Summary: Has enough positions to pass.
Hi, just some minor comments: Substantive: - 3.1: "This initial message part SHOULD explain briefly to the recipient that the message contains multiple languages and the parts may be rendered sequentially or as attachments. This SHOULD be presented in the same languages that are provided in the subsequent language message parts." It seems likely that this message will be relatively static (perhaps preloaded or configured) for messages sent by any particular MUA. Is it reasonable to expect the MUA (or the person who configures it) to know in advance all languages likely to be used? Is it expected to dynamically select the languages from the ones used by the language specific body parts? -3.3: I'm not sure I understand the first sentence. Why does that ''intent" matter? This section seems to take about a single language-independent part. Could there be multiple language-Independent attachments? -11, first paragraph: It seems like there might be some more subtle abuses than slipping past a spam filter. For example, if a recipient falsely assumes that all the body parts say the same thing, might they be induced into taking some action? (e.g. forwarding offensive material targeted at speakers of a specific language)? Editorial: - Abstract: Please consider mentioning the subtype by name in the abstract. - 1: "The objective of this document is to define..." Did it succeed in its objective? :-) (Consider "This document defines...:) - 3.2: "Each language message part SHOULD have a Subject field in the appropriate language for that language part." Since section 7 restates this SHOULD, and covers the topic in more detail, perhaps section 3.2 should state this descriptively rather than normatively? -7, last paragraph: Should the first "should" be a "SHOULD"?

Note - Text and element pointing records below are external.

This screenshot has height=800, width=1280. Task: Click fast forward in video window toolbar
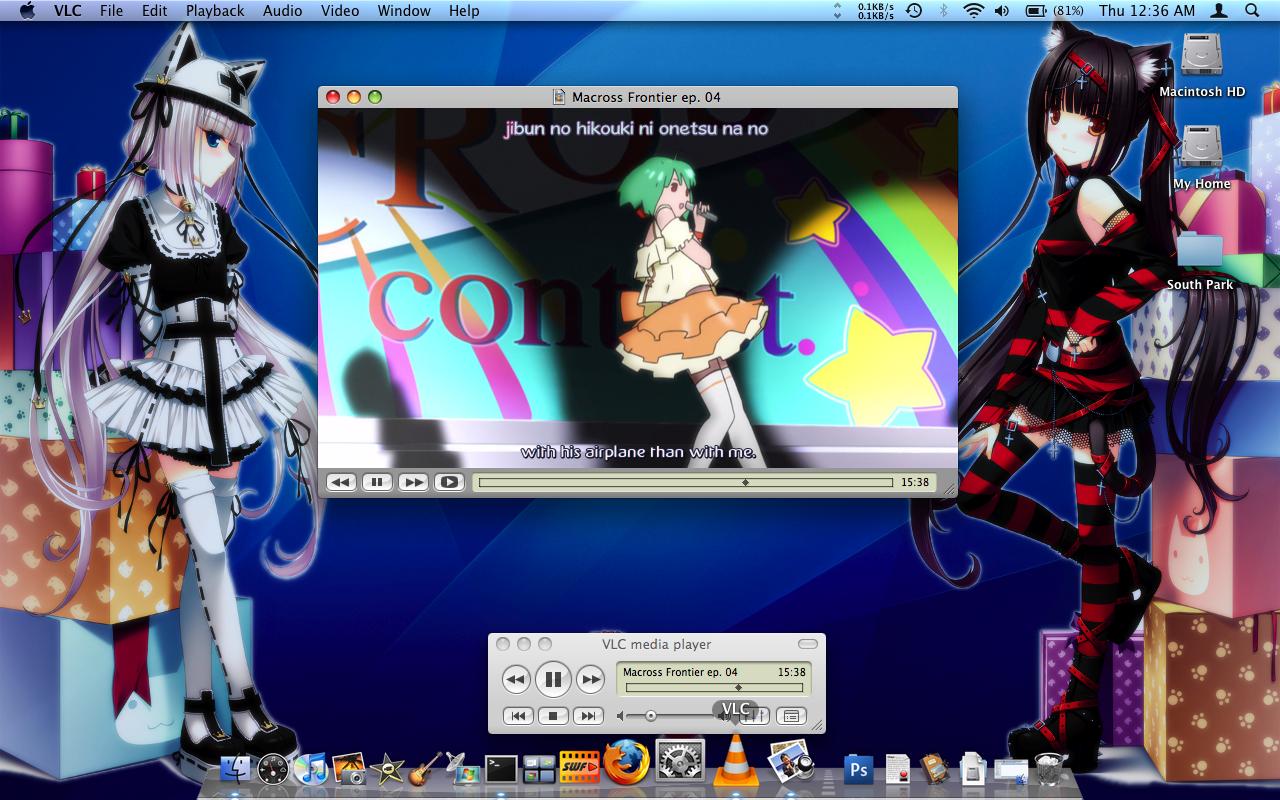(x=413, y=482)
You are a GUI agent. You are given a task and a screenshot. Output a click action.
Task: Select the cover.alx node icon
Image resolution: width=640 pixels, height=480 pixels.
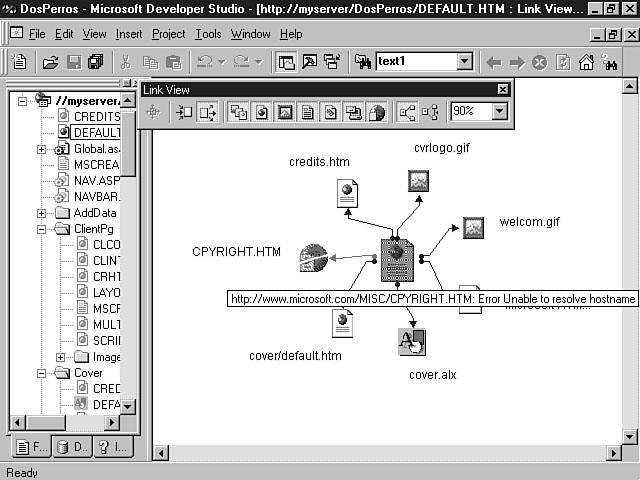pyautogui.click(x=412, y=342)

Comments from Ben and Mirja need to be considered. Also Adam's points about using Language codes instead of Language tags also needs a clarification.
Minor comments: - sec 3.2: "If there is a From field present, its value MUST include the same email address as the top-level From header..." What happen if they are no the same? The security considerations section mentions this case but there is no guidance given what to do in this case (which address to display)? - The security considerations section mentions the risk that the content might actually be different in different languages. I think it would be nice to give some recommendation that there SHOULD be a way for the user to see all content fields.
Thanks for your work on this well-written draft!
As I understand it, this is designed so that if you have an MUA which doesn't understand this document you get the preface as the first thing you see. That doesn't seem crazy, but isn't the common case that you have one preferred language that most recipients speak and then some translations. Wouldn't it make sense to at least allow people to have that be what non-updated MUAs display? That seems at least disfavored if not impossible (because I can't tag that one with its actual language). Am I missing something?
I note that this mechanism uses only language tags and implicitly leaves aside any discussion of script or region tags. I'm going to assume this was a intentional decision that was considered by the group with the end result being that there was no perceived need to distinguish between (e.g.) Latin and Jawi scripts for Malay, or (e.g.) Brazilian and Portuguese variations of 'pt'. (If this was not an explicit decision made by the WG, I would ask that it be posed to the WG for an explicit decision -- the current mechanism seems somewhat deficient in this regard from my admittedly brief analysis of the situation.) I'm a little worried that an imprecise reading by implementors of the citation to RFC5646 may lead them to believe that script and region tags may be included in the Content-Language header fields. If the assumptions I discuss above are true, please add text making it clear that script and region tags are forbidden.